One of those better-known relics was "It Only Takes a Second," a mid-'90s safety film produced by an insurance company loaded with staged industrial accidents that bordered on slapstick.

The Found Footage Festival championed it years before it could have gone viral online. The Festival, in fact, is rooted in that time, when viral video meant trading copies of copies of videotapes and sharing them privately with friends. But now, even though seemingly anything is available on YouTube any time, how the Festival has not only survived, but thrived and grown, is clear enough to Prueher.

"They appreciate the role of a curator now more than ever," he says. "Just because there's such a morass of material out there, and you need somebody to be sifting through it and separating the wheat from the chaff. That, and also the fact that we have a personal connection to this footage, having found it ourselves, mostly, and tracking down the people in the videos, so we kind of take it a step further."

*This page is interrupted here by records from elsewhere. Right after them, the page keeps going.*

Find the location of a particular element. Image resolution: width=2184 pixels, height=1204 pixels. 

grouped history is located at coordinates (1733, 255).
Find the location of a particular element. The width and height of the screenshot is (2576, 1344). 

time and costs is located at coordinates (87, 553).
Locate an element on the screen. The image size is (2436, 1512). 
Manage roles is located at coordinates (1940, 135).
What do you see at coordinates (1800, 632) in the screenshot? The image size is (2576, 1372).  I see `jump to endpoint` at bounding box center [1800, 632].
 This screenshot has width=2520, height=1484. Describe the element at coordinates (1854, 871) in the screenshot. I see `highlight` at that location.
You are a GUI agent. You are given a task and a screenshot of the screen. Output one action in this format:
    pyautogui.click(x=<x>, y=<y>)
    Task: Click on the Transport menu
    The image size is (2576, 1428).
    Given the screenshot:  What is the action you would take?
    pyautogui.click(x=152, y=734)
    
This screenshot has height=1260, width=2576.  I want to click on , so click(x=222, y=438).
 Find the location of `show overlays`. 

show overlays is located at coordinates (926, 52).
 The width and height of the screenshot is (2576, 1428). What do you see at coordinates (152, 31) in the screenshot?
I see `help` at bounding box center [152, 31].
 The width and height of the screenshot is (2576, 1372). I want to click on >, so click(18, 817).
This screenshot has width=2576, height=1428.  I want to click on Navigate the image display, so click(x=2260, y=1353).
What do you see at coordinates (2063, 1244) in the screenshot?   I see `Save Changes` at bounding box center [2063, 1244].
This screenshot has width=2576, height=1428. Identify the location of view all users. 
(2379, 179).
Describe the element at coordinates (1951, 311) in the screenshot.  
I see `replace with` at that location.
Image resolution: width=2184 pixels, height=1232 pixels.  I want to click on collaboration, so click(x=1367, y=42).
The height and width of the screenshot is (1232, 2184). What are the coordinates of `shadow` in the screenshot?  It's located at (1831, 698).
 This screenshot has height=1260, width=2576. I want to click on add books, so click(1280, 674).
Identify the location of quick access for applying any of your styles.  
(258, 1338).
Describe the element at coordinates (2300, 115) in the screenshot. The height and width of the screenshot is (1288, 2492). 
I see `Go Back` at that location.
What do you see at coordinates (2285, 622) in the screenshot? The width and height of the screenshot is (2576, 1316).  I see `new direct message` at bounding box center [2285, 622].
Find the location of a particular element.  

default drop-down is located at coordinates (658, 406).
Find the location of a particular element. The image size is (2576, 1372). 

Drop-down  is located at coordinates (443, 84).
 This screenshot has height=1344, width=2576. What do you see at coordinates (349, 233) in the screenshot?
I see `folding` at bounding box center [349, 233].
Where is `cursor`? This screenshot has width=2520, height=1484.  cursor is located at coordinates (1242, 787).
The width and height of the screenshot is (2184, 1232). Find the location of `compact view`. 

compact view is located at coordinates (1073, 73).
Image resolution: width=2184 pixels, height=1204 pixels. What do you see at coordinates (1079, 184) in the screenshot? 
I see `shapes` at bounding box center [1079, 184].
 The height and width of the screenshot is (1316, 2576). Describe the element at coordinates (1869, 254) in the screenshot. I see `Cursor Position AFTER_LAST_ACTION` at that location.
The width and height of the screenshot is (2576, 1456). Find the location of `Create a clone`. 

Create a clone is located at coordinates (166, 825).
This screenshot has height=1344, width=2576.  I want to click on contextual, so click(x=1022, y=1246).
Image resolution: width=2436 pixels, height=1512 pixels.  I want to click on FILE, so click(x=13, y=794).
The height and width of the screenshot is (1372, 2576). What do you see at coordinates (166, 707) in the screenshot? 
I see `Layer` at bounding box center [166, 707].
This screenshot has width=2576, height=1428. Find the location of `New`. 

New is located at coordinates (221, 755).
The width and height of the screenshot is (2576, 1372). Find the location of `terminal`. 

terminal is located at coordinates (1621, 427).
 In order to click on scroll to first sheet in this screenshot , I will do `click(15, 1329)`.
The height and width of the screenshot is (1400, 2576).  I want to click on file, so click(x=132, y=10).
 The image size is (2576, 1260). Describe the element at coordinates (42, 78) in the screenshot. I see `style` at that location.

Prueher also says the Festival can serve as a kind of antidote to this age of viral video, which is so much about small screens and solitude.

"I really hate when people just say, like, 'Hey, here's this video, let me show it to you on my phone.' Or on a two-inch window on my laptop. It's not the same as, like, sitting in somebody's living room and watching something. It's that communal experience. I think people maybe don't even realize they miss it until they come to the show."